Gespeicherte Zeilen ::
———

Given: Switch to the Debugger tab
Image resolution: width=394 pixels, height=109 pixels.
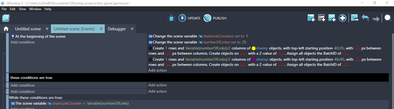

———

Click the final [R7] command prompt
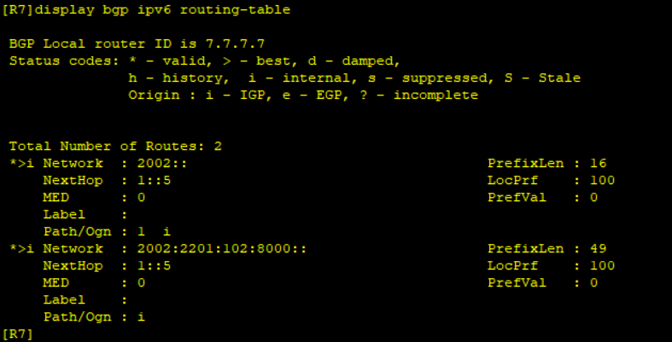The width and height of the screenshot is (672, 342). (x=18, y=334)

———

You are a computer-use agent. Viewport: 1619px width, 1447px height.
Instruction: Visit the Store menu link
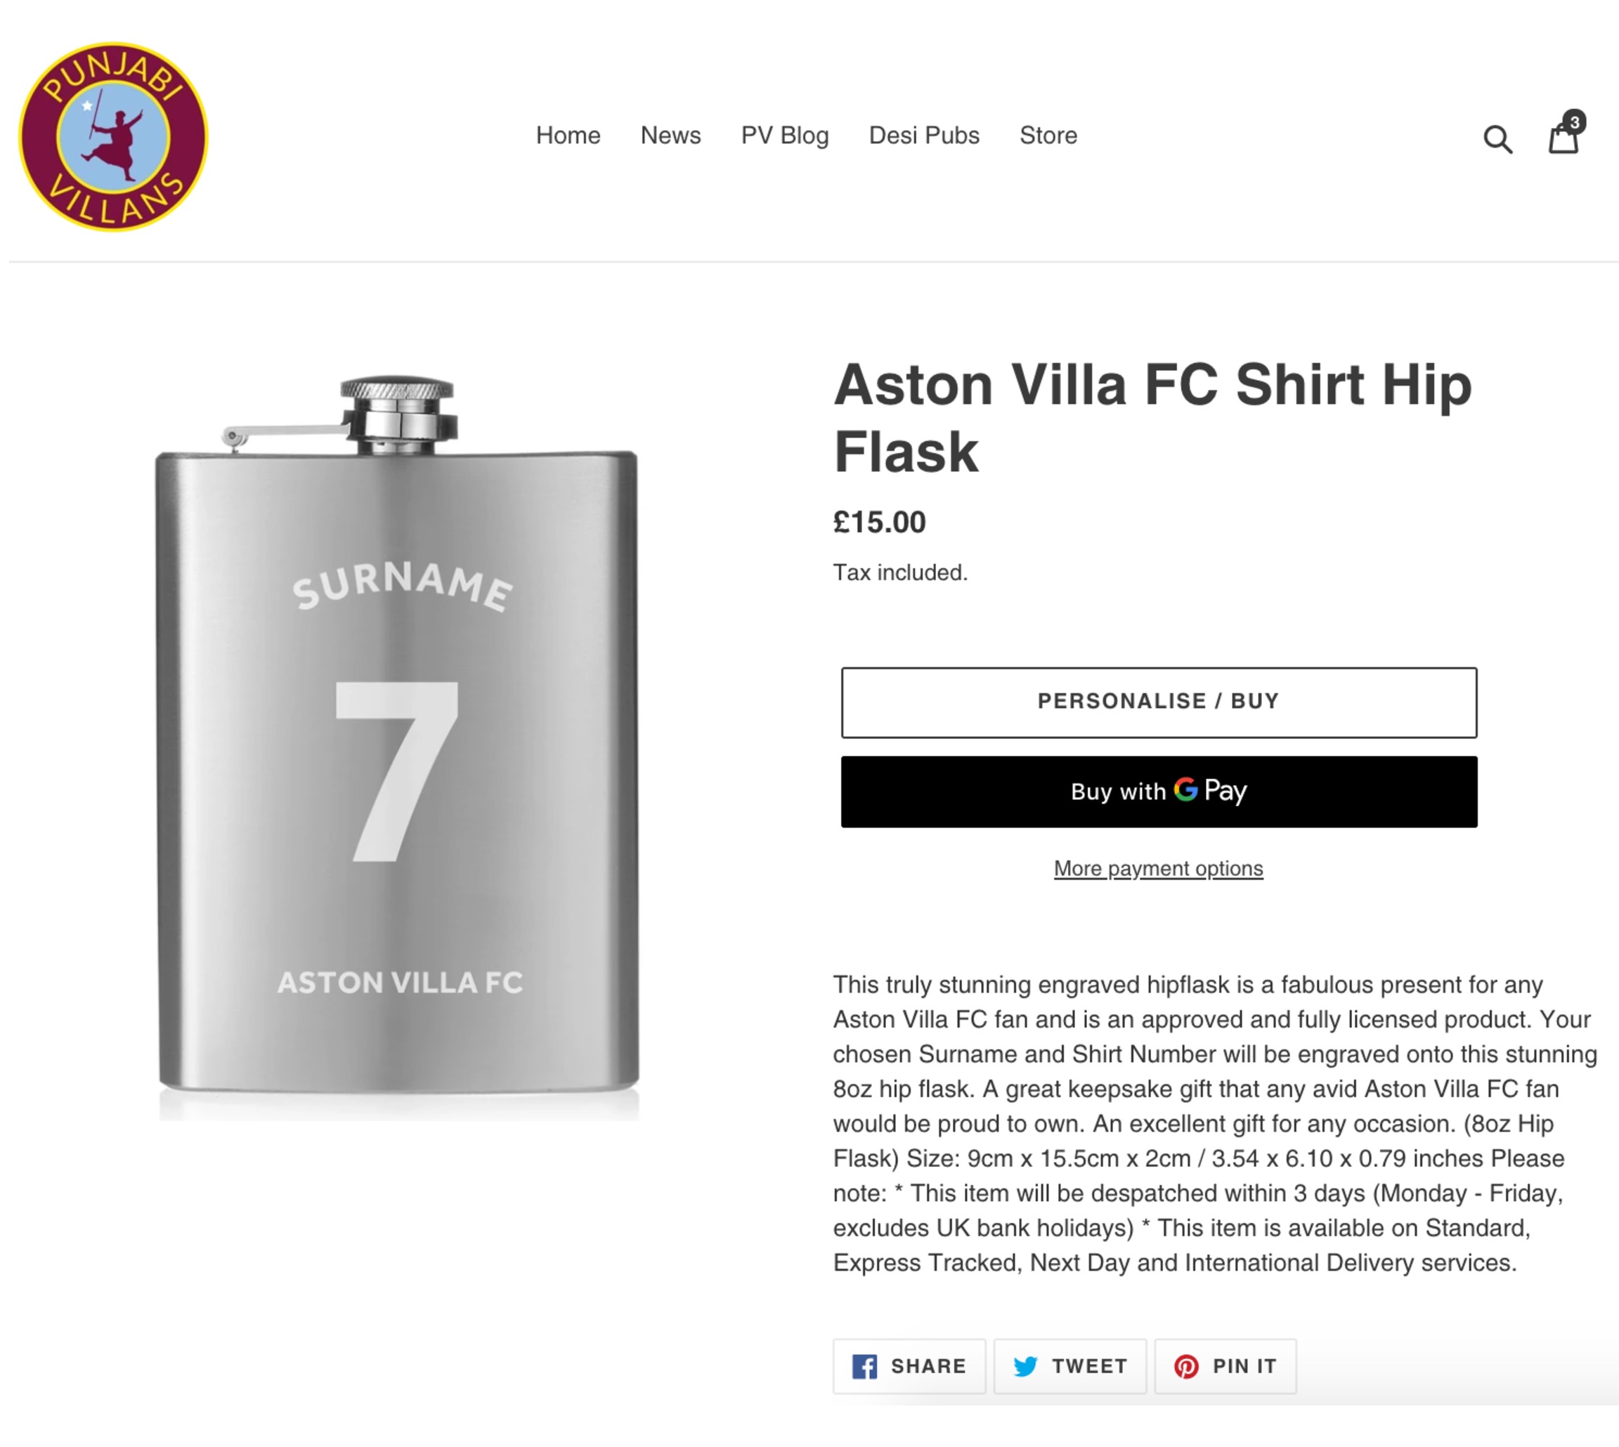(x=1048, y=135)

———

Aufgabe :: Gib die Zeilen von der Zeile mit „Given: Switch to the Debugger tab“ bis zur Zeile mit „Image resolution: width=394“ Wort für Wort wieder, beide Zeilen eingeschlossen.

Antwort ::
Given: Switch to the Debugger tab
Image resolution: width=394 pixels, height=109 pixels.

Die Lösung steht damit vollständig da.